Les premières photos chastes de la statue publiées par le ministère de la Culture ont conduit la presse turque à soupçonner une « censure » de la part des autorités, gênées par cette virilité en majesté.

« C’est juste qu’on n’avait pas encore retrouvé le phallus manquant », rit l’archéologue.

« Chaque fois qu’ils délaissaient un bâtiment, après 400 ou 500 ans d’occupation, ses contemporains en renversaient les piliers et les statues après leur avoir soigneusement cassé le nez et le phallus », explique-t-il.

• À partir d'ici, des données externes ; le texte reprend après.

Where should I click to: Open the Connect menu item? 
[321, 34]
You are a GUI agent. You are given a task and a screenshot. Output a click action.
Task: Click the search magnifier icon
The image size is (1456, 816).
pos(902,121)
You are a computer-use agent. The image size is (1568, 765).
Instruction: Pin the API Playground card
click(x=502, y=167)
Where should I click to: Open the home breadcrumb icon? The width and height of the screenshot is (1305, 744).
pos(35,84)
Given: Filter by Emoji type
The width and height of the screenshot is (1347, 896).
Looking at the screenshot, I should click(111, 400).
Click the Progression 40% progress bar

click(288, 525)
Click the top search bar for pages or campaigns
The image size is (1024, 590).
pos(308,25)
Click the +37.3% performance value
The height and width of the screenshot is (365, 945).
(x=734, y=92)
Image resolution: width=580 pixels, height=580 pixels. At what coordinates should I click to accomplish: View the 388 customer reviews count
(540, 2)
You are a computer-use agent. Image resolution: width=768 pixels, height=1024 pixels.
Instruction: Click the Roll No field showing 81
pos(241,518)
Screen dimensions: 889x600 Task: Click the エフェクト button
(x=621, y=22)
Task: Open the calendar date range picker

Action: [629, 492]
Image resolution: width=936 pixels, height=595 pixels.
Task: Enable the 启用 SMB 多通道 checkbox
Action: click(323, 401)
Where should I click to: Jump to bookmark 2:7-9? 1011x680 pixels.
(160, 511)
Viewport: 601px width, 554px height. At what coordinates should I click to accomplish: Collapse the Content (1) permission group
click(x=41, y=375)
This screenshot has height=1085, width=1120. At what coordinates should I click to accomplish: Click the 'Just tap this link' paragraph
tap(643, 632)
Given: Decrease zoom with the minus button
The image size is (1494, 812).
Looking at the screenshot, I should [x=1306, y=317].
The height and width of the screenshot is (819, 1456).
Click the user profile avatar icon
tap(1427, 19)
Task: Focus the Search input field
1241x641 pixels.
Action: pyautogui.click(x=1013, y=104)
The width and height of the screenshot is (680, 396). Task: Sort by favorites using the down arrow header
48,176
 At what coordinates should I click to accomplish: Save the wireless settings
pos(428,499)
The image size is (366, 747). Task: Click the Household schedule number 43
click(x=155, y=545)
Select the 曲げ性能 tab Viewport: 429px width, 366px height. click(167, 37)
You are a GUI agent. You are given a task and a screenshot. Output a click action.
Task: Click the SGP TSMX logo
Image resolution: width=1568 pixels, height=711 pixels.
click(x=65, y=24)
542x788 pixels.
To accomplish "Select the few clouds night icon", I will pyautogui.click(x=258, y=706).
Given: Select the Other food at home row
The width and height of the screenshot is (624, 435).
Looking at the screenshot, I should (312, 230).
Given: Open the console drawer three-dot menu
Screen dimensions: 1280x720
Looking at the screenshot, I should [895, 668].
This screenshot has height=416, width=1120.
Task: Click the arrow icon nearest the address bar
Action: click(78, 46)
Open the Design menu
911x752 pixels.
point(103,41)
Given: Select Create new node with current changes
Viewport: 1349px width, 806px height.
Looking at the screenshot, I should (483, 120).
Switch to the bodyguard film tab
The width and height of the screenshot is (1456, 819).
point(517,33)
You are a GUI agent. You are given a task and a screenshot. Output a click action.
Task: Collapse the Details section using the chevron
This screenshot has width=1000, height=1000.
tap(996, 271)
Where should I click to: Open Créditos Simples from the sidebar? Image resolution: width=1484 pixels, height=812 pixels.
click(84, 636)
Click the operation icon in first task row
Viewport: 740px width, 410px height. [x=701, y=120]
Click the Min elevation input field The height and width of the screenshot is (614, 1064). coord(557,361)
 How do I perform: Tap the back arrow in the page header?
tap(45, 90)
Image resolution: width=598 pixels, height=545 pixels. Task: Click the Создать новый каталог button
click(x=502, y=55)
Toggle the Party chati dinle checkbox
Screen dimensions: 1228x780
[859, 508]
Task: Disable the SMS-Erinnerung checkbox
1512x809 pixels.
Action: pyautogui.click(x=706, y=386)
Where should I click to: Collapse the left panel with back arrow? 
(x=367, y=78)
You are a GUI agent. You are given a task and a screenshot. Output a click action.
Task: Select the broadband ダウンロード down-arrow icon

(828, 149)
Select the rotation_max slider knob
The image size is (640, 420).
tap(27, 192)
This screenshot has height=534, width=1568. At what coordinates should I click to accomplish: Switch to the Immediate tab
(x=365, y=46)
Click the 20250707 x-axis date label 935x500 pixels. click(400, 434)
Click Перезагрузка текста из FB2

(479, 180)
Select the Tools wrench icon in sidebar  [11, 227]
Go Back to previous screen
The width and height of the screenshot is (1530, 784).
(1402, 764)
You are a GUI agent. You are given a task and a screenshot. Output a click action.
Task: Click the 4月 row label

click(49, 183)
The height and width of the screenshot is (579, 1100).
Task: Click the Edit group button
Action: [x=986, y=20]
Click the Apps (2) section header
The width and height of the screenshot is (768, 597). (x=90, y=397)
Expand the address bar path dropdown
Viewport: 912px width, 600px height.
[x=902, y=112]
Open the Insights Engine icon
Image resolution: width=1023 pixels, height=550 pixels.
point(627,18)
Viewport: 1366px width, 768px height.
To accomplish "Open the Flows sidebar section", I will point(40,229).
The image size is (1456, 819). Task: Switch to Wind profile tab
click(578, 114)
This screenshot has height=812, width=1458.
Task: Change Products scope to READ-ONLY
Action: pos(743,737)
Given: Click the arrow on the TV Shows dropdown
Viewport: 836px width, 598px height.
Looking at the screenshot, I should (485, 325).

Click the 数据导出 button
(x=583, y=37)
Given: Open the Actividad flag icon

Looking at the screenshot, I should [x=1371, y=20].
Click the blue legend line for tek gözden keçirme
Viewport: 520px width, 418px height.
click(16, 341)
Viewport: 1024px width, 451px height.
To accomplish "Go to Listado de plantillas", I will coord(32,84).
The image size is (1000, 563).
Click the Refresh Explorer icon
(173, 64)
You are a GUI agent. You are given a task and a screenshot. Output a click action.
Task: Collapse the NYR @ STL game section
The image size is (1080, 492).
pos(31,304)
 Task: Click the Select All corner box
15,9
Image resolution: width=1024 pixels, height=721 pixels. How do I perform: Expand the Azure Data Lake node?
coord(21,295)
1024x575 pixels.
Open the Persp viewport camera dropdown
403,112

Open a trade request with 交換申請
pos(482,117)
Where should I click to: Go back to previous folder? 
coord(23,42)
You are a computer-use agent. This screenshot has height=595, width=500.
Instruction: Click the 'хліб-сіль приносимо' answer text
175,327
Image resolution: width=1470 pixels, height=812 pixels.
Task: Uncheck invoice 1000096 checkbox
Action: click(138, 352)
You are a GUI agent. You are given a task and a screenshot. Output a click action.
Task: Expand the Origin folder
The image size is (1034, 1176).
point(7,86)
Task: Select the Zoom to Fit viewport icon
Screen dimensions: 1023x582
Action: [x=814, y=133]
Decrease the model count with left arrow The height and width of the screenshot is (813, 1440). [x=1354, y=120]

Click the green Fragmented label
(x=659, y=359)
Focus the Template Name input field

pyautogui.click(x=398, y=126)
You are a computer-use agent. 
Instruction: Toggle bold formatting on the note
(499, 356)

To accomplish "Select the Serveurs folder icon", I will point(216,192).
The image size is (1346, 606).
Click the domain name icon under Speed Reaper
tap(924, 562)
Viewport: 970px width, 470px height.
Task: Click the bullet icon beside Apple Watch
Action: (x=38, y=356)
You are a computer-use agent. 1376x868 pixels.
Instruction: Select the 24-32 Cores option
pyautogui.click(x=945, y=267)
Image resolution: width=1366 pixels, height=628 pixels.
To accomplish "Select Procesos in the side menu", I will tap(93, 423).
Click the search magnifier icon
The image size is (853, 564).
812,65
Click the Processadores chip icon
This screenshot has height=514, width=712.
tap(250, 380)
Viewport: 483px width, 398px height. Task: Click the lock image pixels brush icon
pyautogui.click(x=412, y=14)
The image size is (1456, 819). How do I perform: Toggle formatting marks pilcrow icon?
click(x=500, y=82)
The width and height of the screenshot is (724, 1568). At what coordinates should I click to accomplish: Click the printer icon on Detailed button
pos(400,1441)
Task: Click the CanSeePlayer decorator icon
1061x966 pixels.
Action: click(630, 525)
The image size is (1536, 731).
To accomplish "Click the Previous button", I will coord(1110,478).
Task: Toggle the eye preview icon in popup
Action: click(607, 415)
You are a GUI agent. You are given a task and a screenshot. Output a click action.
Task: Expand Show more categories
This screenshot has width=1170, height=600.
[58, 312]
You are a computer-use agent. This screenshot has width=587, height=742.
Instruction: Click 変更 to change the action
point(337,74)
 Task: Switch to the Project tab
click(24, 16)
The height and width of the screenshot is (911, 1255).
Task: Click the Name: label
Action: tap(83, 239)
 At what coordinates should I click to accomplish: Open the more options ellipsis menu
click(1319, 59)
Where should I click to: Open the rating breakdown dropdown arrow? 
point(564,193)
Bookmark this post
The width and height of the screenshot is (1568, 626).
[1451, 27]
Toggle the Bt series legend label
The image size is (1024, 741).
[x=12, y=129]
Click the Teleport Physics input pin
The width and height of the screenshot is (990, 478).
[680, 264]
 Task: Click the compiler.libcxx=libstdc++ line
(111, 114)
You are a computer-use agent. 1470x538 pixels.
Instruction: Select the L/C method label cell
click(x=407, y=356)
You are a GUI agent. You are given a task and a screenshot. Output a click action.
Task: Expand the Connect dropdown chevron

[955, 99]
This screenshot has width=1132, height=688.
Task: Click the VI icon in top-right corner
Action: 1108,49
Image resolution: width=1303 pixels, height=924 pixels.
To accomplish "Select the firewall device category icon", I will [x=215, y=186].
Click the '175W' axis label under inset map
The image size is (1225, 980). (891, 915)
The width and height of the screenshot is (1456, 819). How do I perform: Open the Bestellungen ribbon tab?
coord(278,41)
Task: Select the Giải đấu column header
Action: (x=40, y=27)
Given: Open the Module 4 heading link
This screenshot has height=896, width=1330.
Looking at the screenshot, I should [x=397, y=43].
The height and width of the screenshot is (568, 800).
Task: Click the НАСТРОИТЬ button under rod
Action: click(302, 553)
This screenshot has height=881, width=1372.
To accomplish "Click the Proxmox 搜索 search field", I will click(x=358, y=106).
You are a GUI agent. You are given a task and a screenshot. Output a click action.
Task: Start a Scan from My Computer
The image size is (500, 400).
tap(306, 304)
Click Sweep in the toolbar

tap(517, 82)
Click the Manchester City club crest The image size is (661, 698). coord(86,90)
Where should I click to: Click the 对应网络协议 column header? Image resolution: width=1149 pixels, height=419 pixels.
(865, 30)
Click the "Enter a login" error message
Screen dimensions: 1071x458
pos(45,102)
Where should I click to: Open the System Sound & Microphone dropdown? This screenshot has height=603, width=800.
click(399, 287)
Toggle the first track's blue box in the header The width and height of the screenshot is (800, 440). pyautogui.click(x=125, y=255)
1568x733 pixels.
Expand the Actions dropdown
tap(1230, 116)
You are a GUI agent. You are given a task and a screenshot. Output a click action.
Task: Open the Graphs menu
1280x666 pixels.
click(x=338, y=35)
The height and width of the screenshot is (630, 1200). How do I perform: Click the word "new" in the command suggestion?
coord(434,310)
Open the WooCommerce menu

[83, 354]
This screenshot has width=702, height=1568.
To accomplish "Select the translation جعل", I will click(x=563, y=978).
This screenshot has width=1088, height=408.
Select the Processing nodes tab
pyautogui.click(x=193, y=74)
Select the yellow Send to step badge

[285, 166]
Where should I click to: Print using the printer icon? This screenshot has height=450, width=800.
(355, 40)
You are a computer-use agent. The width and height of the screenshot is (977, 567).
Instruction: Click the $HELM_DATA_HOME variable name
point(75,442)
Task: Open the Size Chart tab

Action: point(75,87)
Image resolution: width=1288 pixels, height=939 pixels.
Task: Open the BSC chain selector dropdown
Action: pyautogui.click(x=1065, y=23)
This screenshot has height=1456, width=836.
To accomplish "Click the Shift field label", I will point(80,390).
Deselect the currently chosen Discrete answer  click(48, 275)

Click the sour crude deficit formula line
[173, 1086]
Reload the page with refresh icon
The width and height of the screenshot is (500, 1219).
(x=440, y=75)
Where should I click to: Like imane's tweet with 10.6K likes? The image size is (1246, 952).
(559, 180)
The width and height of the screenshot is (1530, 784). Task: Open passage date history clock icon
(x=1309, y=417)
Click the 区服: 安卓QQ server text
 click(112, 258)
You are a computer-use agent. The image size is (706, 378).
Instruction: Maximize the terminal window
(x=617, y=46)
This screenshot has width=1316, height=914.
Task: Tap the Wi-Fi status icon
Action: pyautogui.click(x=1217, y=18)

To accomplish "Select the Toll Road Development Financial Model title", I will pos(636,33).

Puis le site était comblé, enseveli sous des tonnes de sable et de terre. Et rebâti non loin.

Sa fonction reste inconnue – de même que celle de l’arène principale et les raisons de leur abandon.

La plus grande salle, de 20 m de diamètre, entourée de pièces plus petites, semble constituer une sorte d’agora, un lieu de rassemblement auquel on accédait par un passage réduit, soutenu par une forêt de piliers en forme de phallus surmontés d’une tête d’homme taillée à même le roc et de figures animales : renard, serpent, léopard… 

« Ceux qui entraient ici en connaissaient le symbole, elles leur racontaient une histoire. Puis ils ont commencé à placer l’homme au centre de leur monde », constate le professeur qui n’a pas trouvé de figures féminines.

Peut-être étaient-elles en bois, plus vulnérables, hasarde-t-il.

Ces assemblées de quelque 200 personnes correspondaient sans doute à une forme de « rituel animiste ou chamanique, quelque chose de nouveau pour l’humanité », poursuit-il.

Mais, « il est trop tôt pour parler de religion » chez ces derniers chasseurs-cueilleurs qui, pour la première fois, s’installent et vont rester là près de 1 500 ans.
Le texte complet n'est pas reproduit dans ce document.